We reject ambiguity, the inevitable condition where something can be true and false at the same time, desirable and feared, beautiful and sinister. We fear frustration, the failure of desire reminding us not everything can be satisfied, limits exist, and sometimes the world won’t bend to our whims.
We desert in the face of nostalgia, that open wound toward what was and won’t return, because looking back feels like weakness. Melancholy disturbs us, when sadness settles in for no apparent reason, reminding us not everything in life is manageable or explicable. And we try to anesthetize any loneliness, though it is essential for reflection and growth, seeking refuge in distractions, social media, consumption, and noise.
Each of these experiences, essential for inner life, is treated as an anomaly to be suppressed. Just as we cut out gluten or lactose to avoid disrupting physical balance, we eliminate conflict, doubt, waiting, and loneliness to avoid disturbing an emotional homeostasis that, paradoxically, leaves us increasingly fragile.
Emotional Homeostasis: The Thermal Death of Feelings
In his book The Eight Deadly Sins of Civilized Humanity (1973), ethologist Konrad Lorenz warned about an insidious process affecting not just cultural dynamics but the very heart of human emotional life: the thermal death of feelings.
Inspired by the physical concept of the universe’s “thermal death”—the point where all energy dissipates and there’s no temperature difference between bodies—Lorenz applies this idea metaphorically to our emotional life. A society that systematically eliminates displeasure, anesthetizing all emotional friction, inevitably tends toward emotional homeostasis: a state with no great passions or immense suffering, but also without real enthusiasm, ecstasy, or genuine creativity.
Emotional homeostasis implies a search for stable, constant balance free from disturbance. Pursued as an end in itself, this equilibrium not only dampens destructive conflicts: it also numbs the vital tensions that support the intensity of love, the depth of sadness, the capacity for awe, and the drive toward personal change.

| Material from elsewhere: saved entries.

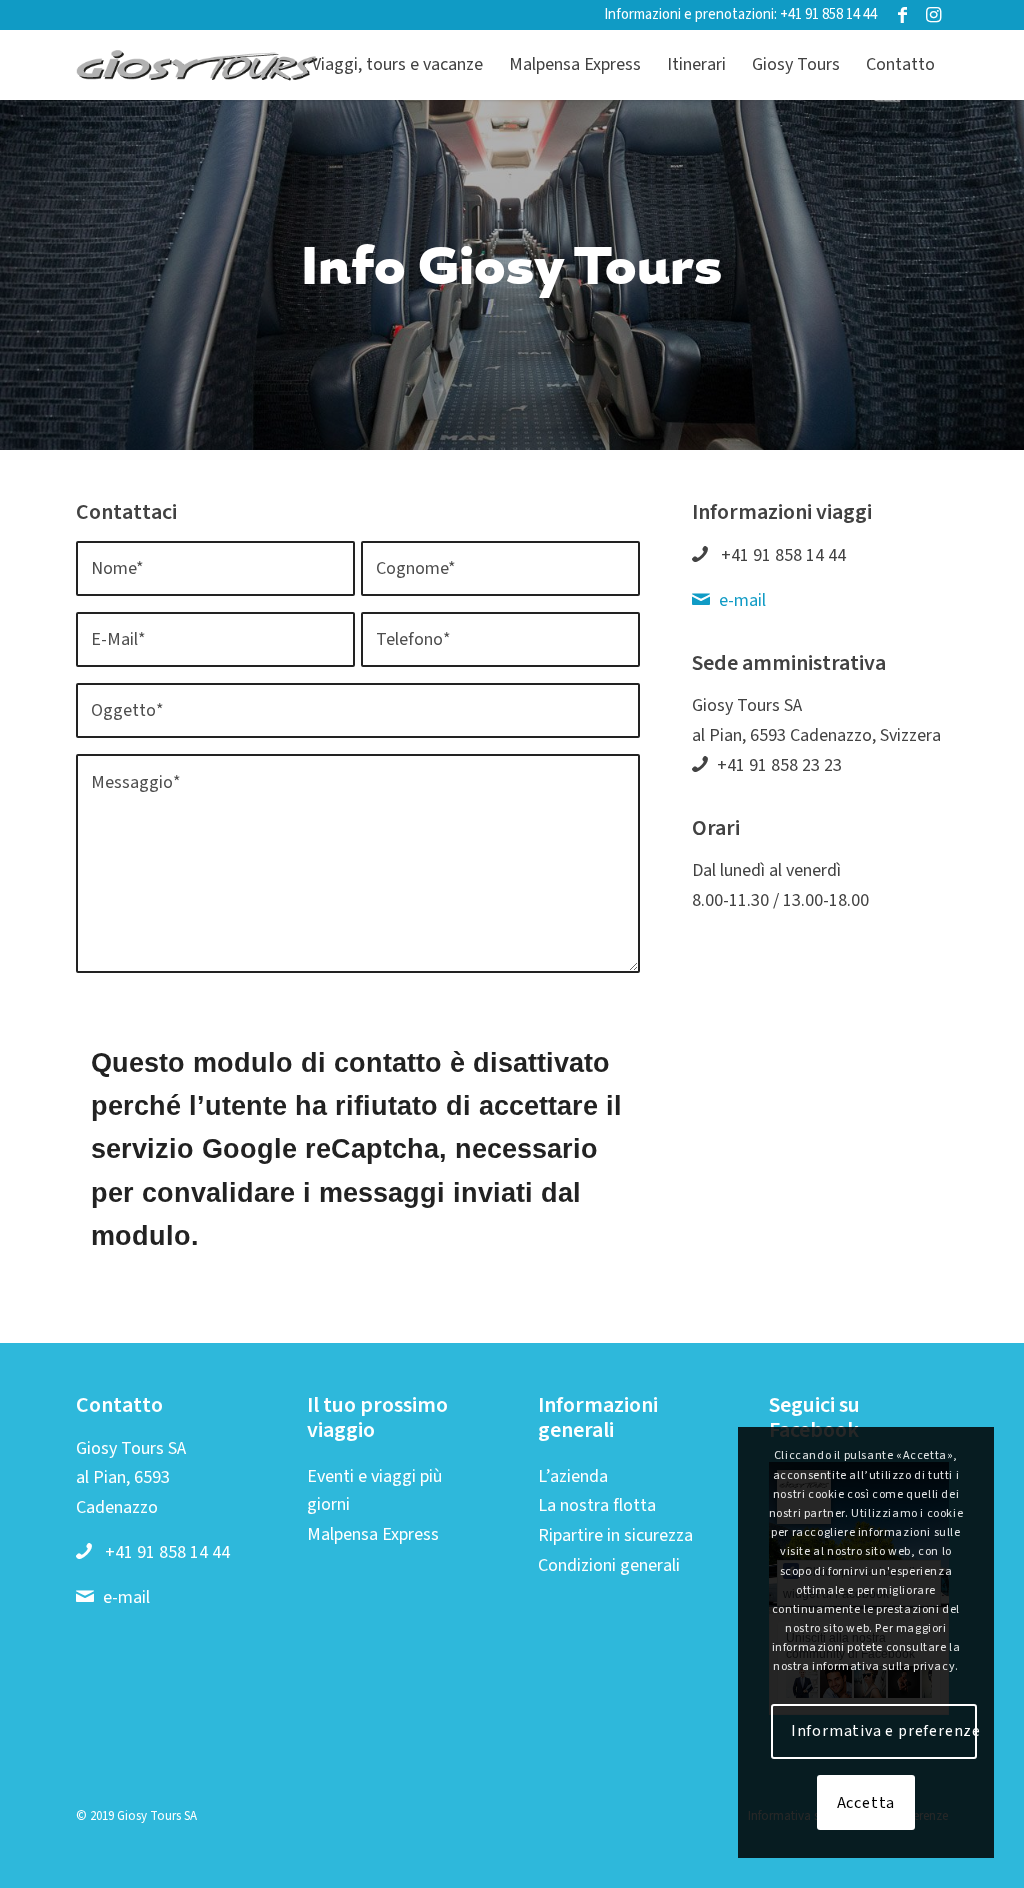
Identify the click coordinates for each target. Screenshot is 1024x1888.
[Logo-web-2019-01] (197, 65)
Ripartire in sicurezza (615, 1535)
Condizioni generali (609, 1565)
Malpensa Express (373, 1534)
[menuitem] (397, 65)
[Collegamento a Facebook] (902, 15)
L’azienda (573, 1476)
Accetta (866, 1803)
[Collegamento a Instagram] (933, 15)
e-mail (742, 600)
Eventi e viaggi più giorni (374, 1491)
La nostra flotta (597, 1505)
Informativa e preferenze (884, 1731)
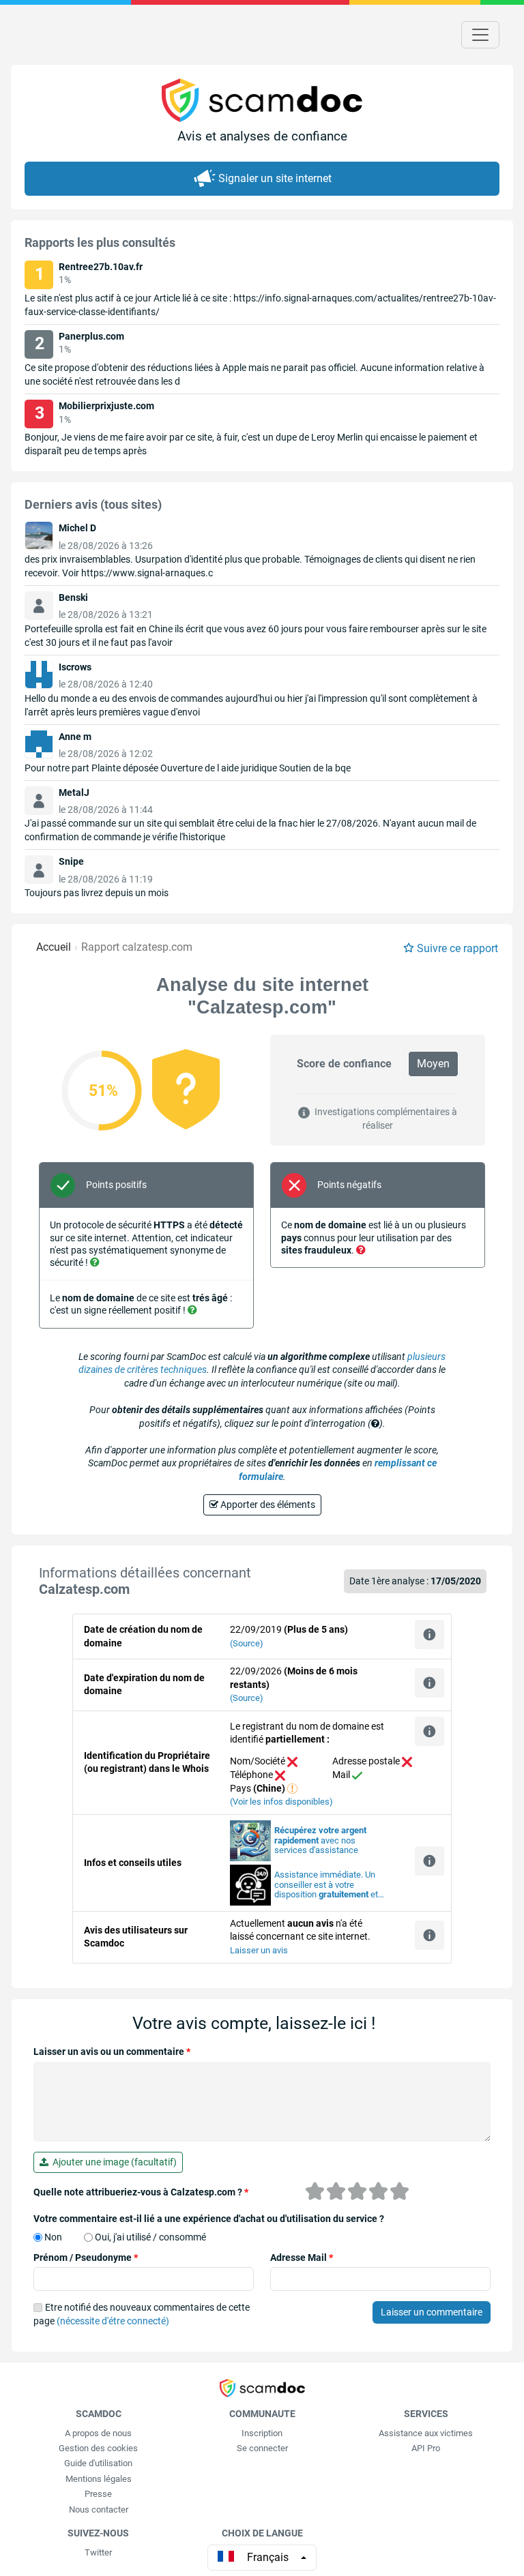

According to Lorenz, this affective death is not spontaneous. It results from various processes typical of modern society: excessive material comfort, which cushions everyday challenges and numbs vital initiative; emotional overprotection, which infantilizes individuals and hampers personal maturity; digital and sensory overstimulation, flooding perception with instant gratifications—likes, exhibitionism, rapid image consumption—distancing us from slower, deeper, more resilient experiences outside the reward circuit; and, finally, the increasing intolerance of displeasure, no longer seen as a natural fact of existence but as a threat to be suppressed at any cost.
It’s crucial here to grasp Lorenz’s distinction between pleasure and displeasure. Modern culture would apparently present itself as a culture of pleasure: a hedonistic civilization where everything is geared toward unbridled enjoyment. Yet this reading is superficial. In reality, Lorenz maintains, we are not heading for the maximization of pleasure, but the minimization of displeasure. We do not seek more pleasure per se but less pain, less conflict, less friction, less uncertainty.
The result is a disturbing paradox: by avoiding all forms of suffering, we also sacrifice our capacity to feel fully. We become immune not only to pain, but also to exaltation. A humanity that anesthetizes itself against suffering inadvertently numbs itself against life itself.
In this way, modernity produces individuals who, far from being expansive hedonists, are managers of their own emotional comfort, administrators of a neutral and predictable wellbeing. Emotional homeostasis thus becomes a trap: a promise of happiness that essentially denies the very conditions necessary for authentic joy.